I wasn’t saying anything, because I knew something Pat didn’t, or anyway had forgotten. But my silence and my expression were enough to jog his memory.

Eyes narrowing, he said, “That’s the newsstand on the corner of Lexington and 44th.”

“Is it?”

“That little midget they call Billy Batson, who runs the stand, he witnessed another hit-and-run, what? Twenty years ago?”

“Did he?”

“Kind of a pal of yours, isn’t he?”

My shrug maybe tried a little too hard. “I pick up my magazines there. By the way, all midgets are little.”

“Thanks a bunch for the intel.”

“No trouble.”

Pat sighed. “Y’know, Mike — most detectives hate coincidences. I hate coincidences. But you seem to thrive on them. Hell, you seem to attract them.”

“You mind if we change the subject to something besides what a disappointment I am to you?”

“Do I have a choice?”

I leaned forward, set my empty coffee cup on his desk. “Is there a number where Casey Shannon can be reached? You told Velda that he’s shacked up with some old honey of his somewhere in the Florida Keys.”

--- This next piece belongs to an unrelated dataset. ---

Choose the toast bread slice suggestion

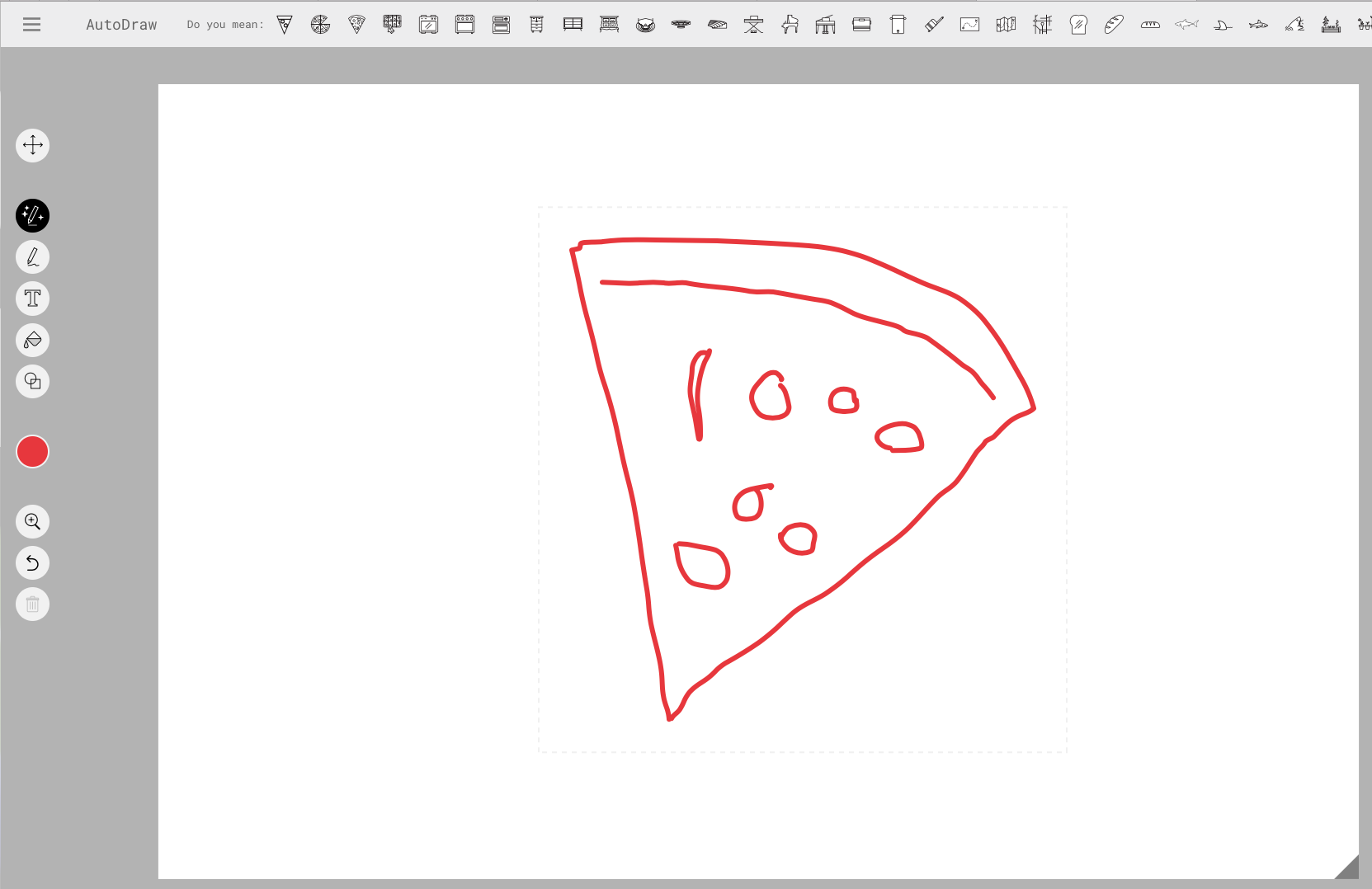[1078, 25]
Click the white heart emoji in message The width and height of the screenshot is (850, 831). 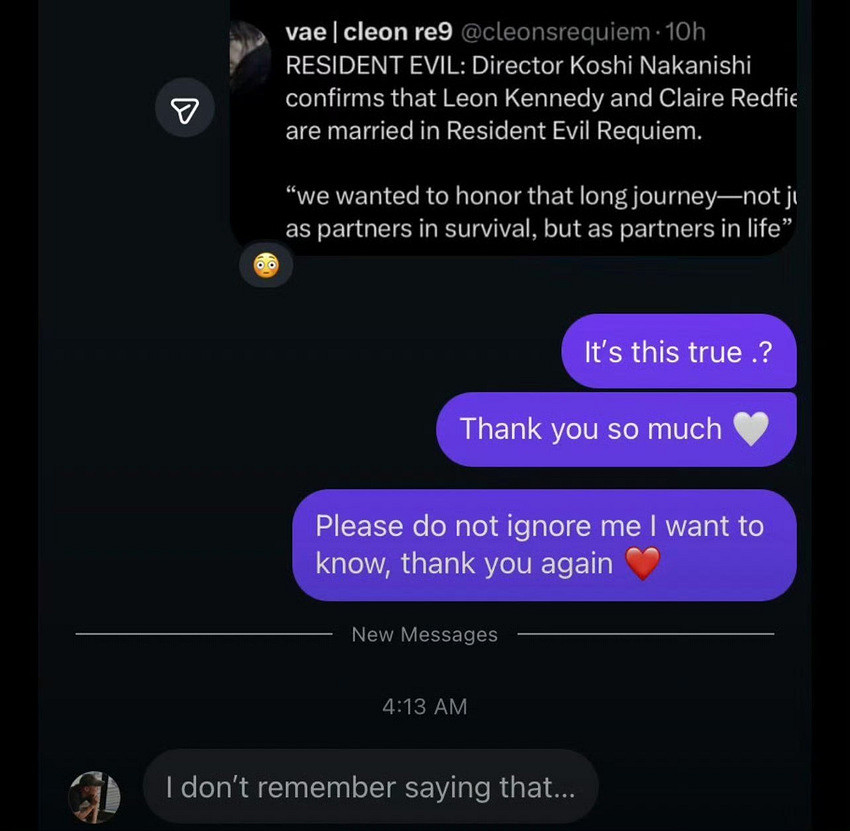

Nodding, Pat said, “That’s what his last partner, Chris Peters, told me... but Chris also said Casey left specific instructions he didn’t want to be bothered.”

“Meaning he didn’t leave a number. How about an address?”

“Not that I know of.” The gray-blue eyes narrowed. “Why?”

I sat back in my chair. “Shannon said he ran into Vincent Colby during the course of two separate suspicious-death inquiries.”

“I remember that conversation,” Pat said, nodding again. “But he didn’t indicate Colby was a person of interest, much less a suspect. I thought you said you were working for his old man — Vance Colby, the Wall Street big shot.”

“I am.”

“So whose side are you on in this thing?”

“What thing?”

Pat closed his eyes. Then he opened them and said, “Sorry. I should have remembered that you’re only interested in truth and justice.”

“Don’t forget the American way.”

“Do I need to remind you what your rich client hired you to do?”

“No.”

But he did anyway: “You’re looking to find out who was driving that red speed buggy, and bring him in.”

“That’s the job.”

Pat leaned forward. “In other words, Vance Colby has hired you to do what the entire New York Police Department and its considerable resources aren’t capable of?”

“Why, how do you think they’re doing?”

He lifted a forefinger and waggled it at me. “I’m guessing you think that accident was no accident. That it wasn’t a hit-and-run, but a hit period... one that didn’t take.”

“I’m looking at that, yeah.”

He raised two open hands, as if he were holding them out to catch somebody but didn’t care if it worked. “A hit for what reason? I know a lot of people who would like to kill their brokers, but I doubt very many go through with it.”

Now I leaned in. “I’m not looking into that side of it, Pat. The old man has specialists in high finance on that score. I’m strictly digging into young Colby’s personal life.”

Pat shrugged. “Well, I told you — Vincent Colby’s clean. I think there may have been some youthful indiscretions, but if so, they’ve been expunged. That happens under certain circumstances even if you aren’t wealthy.”